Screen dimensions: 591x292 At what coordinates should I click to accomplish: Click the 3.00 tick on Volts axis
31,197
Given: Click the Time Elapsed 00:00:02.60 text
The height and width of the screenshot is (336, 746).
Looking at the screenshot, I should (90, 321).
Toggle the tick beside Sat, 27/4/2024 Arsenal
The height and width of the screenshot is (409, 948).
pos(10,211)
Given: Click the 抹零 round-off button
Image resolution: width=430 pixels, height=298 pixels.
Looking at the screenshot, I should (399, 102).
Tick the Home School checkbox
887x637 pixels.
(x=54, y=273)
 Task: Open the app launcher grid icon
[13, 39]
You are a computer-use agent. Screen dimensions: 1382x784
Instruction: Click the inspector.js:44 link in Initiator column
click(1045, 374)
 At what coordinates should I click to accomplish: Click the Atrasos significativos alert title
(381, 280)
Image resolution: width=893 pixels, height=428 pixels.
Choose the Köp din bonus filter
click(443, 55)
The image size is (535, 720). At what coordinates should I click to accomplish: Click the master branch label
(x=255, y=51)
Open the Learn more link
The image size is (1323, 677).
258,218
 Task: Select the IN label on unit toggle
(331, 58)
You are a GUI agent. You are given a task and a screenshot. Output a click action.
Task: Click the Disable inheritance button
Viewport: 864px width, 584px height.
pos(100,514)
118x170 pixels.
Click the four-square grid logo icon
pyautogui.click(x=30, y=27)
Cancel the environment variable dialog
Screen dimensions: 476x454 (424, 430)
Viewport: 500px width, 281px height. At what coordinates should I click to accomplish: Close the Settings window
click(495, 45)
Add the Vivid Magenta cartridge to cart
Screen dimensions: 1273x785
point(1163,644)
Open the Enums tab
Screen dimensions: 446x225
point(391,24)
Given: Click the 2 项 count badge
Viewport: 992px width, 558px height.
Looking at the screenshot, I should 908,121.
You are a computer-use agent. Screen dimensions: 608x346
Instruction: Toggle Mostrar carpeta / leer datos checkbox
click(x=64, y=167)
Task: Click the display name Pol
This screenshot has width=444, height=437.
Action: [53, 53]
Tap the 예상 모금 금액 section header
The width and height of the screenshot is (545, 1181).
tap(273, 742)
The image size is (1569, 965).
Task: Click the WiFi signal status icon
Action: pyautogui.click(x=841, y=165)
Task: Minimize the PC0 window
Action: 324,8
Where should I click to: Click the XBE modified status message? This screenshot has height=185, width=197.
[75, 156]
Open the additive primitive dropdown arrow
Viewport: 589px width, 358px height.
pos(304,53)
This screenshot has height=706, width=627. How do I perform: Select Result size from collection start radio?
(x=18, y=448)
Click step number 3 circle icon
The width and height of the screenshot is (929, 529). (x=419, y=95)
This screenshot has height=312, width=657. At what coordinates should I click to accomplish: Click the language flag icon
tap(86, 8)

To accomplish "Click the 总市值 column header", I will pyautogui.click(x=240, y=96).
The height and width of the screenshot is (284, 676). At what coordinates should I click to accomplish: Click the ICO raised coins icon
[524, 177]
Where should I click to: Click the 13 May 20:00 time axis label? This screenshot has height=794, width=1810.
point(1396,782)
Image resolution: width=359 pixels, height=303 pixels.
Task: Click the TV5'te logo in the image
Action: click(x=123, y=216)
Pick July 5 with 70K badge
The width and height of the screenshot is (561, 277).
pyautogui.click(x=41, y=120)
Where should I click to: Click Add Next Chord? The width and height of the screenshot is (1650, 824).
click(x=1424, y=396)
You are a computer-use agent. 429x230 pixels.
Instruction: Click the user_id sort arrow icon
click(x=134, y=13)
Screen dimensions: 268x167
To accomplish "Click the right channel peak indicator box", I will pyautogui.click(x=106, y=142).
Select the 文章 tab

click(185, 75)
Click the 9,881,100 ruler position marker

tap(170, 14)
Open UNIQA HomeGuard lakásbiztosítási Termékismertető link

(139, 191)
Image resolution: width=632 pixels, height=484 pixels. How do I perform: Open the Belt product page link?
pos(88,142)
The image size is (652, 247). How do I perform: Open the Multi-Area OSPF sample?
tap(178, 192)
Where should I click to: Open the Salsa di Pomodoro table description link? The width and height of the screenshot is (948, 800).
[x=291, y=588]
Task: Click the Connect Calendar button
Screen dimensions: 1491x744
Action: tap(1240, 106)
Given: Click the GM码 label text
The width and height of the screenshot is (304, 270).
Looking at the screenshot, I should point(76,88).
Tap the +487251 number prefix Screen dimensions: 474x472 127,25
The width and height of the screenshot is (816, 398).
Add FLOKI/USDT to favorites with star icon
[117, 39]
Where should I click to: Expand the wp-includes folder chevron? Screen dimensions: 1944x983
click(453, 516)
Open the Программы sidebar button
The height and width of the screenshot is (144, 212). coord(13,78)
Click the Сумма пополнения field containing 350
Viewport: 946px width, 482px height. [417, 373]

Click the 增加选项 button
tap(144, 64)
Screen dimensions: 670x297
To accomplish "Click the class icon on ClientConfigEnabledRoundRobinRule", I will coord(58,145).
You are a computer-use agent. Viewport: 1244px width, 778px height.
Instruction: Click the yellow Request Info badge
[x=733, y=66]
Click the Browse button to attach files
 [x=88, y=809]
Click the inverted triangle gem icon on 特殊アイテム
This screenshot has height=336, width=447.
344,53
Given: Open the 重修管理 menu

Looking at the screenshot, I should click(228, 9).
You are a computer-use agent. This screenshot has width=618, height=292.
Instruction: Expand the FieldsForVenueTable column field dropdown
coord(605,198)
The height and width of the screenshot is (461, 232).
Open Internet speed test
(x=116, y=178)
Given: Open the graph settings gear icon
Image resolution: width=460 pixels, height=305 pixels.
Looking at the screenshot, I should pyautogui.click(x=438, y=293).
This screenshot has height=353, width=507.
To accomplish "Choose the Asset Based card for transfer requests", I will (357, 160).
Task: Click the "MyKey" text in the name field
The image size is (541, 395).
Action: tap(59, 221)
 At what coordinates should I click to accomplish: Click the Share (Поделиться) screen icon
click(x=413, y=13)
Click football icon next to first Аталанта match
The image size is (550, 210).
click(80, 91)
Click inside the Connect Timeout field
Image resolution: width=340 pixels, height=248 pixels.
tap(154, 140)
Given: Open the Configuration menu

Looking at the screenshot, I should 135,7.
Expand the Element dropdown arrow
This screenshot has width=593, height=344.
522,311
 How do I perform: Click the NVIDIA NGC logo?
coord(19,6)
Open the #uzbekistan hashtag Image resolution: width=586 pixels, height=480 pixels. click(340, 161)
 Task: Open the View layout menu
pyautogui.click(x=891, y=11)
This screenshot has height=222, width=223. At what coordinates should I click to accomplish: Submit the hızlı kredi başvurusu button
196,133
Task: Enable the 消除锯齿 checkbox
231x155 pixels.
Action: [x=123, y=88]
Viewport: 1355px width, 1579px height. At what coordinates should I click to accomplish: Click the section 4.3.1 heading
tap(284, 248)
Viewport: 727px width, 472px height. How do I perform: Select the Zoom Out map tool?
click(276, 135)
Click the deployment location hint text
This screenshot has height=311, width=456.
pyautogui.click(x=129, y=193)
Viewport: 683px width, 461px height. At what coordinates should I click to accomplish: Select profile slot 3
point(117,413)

- - - -

*The task*.
Put down all the data once more, exactly as it appears above.

*Response*.
Screen dimensions: 591x292 At what coordinates should I click to accomplish: Click the 3.00 tick on Volts axis
31,197
Given: Click the Time Elapsed 00:00:02.60 text
The height and width of the screenshot is (336, 746).
Looking at the screenshot, I should (90, 321).
Toggle the tick beside Sat, 27/4/2024 Arsenal
The height and width of the screenshot is (409, 948).
pos(10,211)
Given: Click the 抹零 round-off button
Image resolution: width=430 pixels, height=298 pixels.
Looking at the screenshot, I should (399, 102).
Tick the Home School checkbox
887x637 pixels.
(x=54, y=273)
 Task: Open the app launcher grid icon
[13, 39]
You are a computer-use agent. Screen dimensions: 1382x784
Instruction: Click the inspector.js:44 link in Initiator column
click(1045, 374)
 At what coordinates should I click to accomplish: Click the Atrasos significativos alert title
(381, 280)
Image resolution: width=893 pixels, height=428 pixels.
Choose the Köp din bonus filter
click(443, 55)
The image size is (535, 720). At what coordinates should I click to accomplish: Click the master branch label
(x=255, y=51)
Open the Learn more link
The image size is (1323, 677).
258,218
 Task: Select the IN label on unit toggle
(331, 58)
You are a GUI agent. You are given a task and a screenshot. Output a click action.
Task: Click the Disable inheritance button
Viewport: 864px width, 584px height.
pos(100,514)
118x170 pixels.
Click the four-square grid logo icon
pyautogui.click(x=30, y=27)
Cancel the environment variable dialog
Screen dimensions: 476x454 (424, 430)
Viewport: 500px width, 281px height. At what coordinates should I click to accomplish: Close the Settings window
click(495, 45)
Add the Vivid Magenta cartridge to cart
Screen dimensions: 1273x785
point(1163,644)
Open the Enums tab
Screen dimensions: 446x225
point(391,24)
Given: Click the 2 项 count badge
Viewport: 992px width, 558px height.
Looking at the screenshot, I should 908,121.
You are a computer-use agent. Screen dimensions: 608x346
Instruction: Toggle Mostrar carpeta / leer datos checkbox
click(x=64, y=167)
Task: Click the display name Pol
This screenshot has width=444, height=437.
Action: [53, 53]
Tap the 예상 모금 금액 section header
The width and height of the screenshot is (545, 1181).
tap(273, 742)
The image size is (1569, 965).
Task: Click the WiFi signal status icon
Action: pyautogui.click(x=841, y=165)
Task: Minimize the PC0 window
Action: 324,8
Where should I click to: Click the XBE modified status message? This screenshot has height=185, width=197.
[75, 156]
Open the additive primitive dropdown arrow
Viewport: 589px width, 358px height.
pos(304,53)
This screenshot has height=706, width=627. How do I perform: Select Result size from collection start radio?
(x=18, y=448)
Click step number 3 circle icon
The width and height of the screenshot is (929, 529). (x=419, y=95)
This screenshot has height=312, width=657. At what coordinates should I click to accomplish: Click the language flag icon
tap(86, 8)

To accomplish "Click the 总市值 column header", I will pyautogui.click(x=240, y=96).
The height and width of the screenshot is (284, 676). At what coordinates should I click to accomplish: Click the ICO raised coins icon
[524, 177]
Where should I click to: Click the 13 May 20:00 time axis label? This screenshot has height=794, width=1810.
point(1396,782)
Image resolution: width=359 pixels, height=303 pixels.
Task: Click the TV5'te logo in the image
Action: click(x=123, y=216)
Pick July 5 with 70K badge
The width and height of the screenshot is (561, 277).
pyautogui.click(x=41, y=120)
Where should I click to: Click Add Next Chord? The width and height of the screenshot is (1650, 824).
click(x=1424, y=396)
You are a computer-use agent. 429x230 pixels.
Instruction: Click the user_id sort arrow icon
click(x=134, y=13)
Screen dimensions: 268x167
To accomplish "Click the right channel peak indicator box", I will pyautogui.click(x=106, y=142).
Select the 文章 tab

click(185, 75)
Click the 9,881,100 ruler position marker

tap(170, 14)
Open UNIQA HomeGuard lakásbiztosítási Termékismertető link

(139, 191)
Image resolution: width=632 pixels, height=484 pixels. How do I perform: Open the Belt product page link?
pos(88,142)
The image size is (652, 247). How do I perform: Open the Multi-Area OSPF sample?
tap(178, 192)
Where should I click to: Open the Salsa di Pomodoro table description link? The width and height of the screenshot is (948, 800).
[x=291, y=588]
Task: Click the Connect Calendar button
Screen dimensions: 1491x744
Action: tap(1240, 106)
Given: Click the GM码 label text
The width and height of the screenshot is (304, 270).
Looking at the screenshot, I should point(76,88).
Tap the +487251 number prefix Screen dimensions: 474x472 127,25
The width and height of the screenshot is (816, 398).
Add FLOKI/USDT to favorites with star icon
[117, 39]
Where should I click to: Expand the wp-includes folder chevron? Screen dimensions: 1944x983
click(453, 516)
Open the Программы sidebar button
The height and width of the screenshot is (144, 212). coord(13,78)
Click the Сумма пополнения field containing 350
Viewport: 946px width, 482px height. [417, 373]

Click the 增加选项 button
tap(144, 64)
Screen dimensions: 670x297
To accomplish "Click the class icon on ClientConfigEnabledRoundRobinRule", I will coord(58,145).
You are a computer-use agent. Viewport: 1244px width, 778px height.
Instruction: Click the yellow Request Info badge
[x=733, y=66]
Click the Browse button to attach files
 [x=88, y=809]
Click the inverted triangle gem icon on 特殊アイテム
This screenshot has height=336, width=447.
344,53
Given: Open the 重修管理 menu

Looking at the screenshot, I should click(228, 9).
You are a computer-use agent. This screenshot has width=618, height=292.
Instruction: Expand the FieldsForVenueTable column field dropdown
coord(605,198)
The height and width of the screenshot is (461, 232).
Open Internet speed test
(x=116, y=178)
Given: Open the graph settings gear icon
Image resolution: width=460 pixels, height=305 pixels.
Looking at the screenshot, I should pyautogui.click(x=438, y=293).
This screenshot has height=353, width=507.
To accomplish "Choose the Asset Based card for transfer requests", I will (357, 160).
Task: Click the "MyKey" text in the name field
The image size is (541, 395).
Action: tap(59, 221)
 At what coordinates should I click to accomplish: Click the Share (Поделиться) screen icon
click(x=413, y=13)
Click football icon next to first Аталанта match
The image size is (550, 210).
click(80, 91)
Click inside the Connect Timeout field
Image resolution: width=340 pixels, height=248 pixels.
tap(154, 140)
Given: Open the Configuration menu

Looking at the screenshot, I should 135,7.
Expand the Element dropdown arrow
This screenshot has width=593, height=344.
522,311
 How do I perform: Click the NVIDIA NGC logo?
coord(19,6)
Open the #uzbekistan hashtag Image resolution: width=586 pixels, height=480 pixels. click(340, 161)
 Task: Open the View layout menu
pyautogui.click(x=891, y=11)
This screenshot has height=222, width=223. At what coordinates should I click to accomplish: Submit the hızlı kredi başvurusu button
196,133
Task: Enable the 消除锯齿 checkbox
231x155 pixels.
Action: [x=123, y=88]
Viewport: 1355px width, 1579px height. At what coordinates should I click to accomplish: Click the section 4.3.1 heading
tap(284, 248)
Viewport: 727px width, 472px height. How do I perform: Select the Zoom Out map tool?
click(276, 135)
Click the deployment location hint text
This screenshot has height=311, width=456.
pyautogui.click(x=129, y=193)
Viewport: 683px width, 461px height. At what coordinates should I click to accomplish: Select profile slot 3
point(117,413)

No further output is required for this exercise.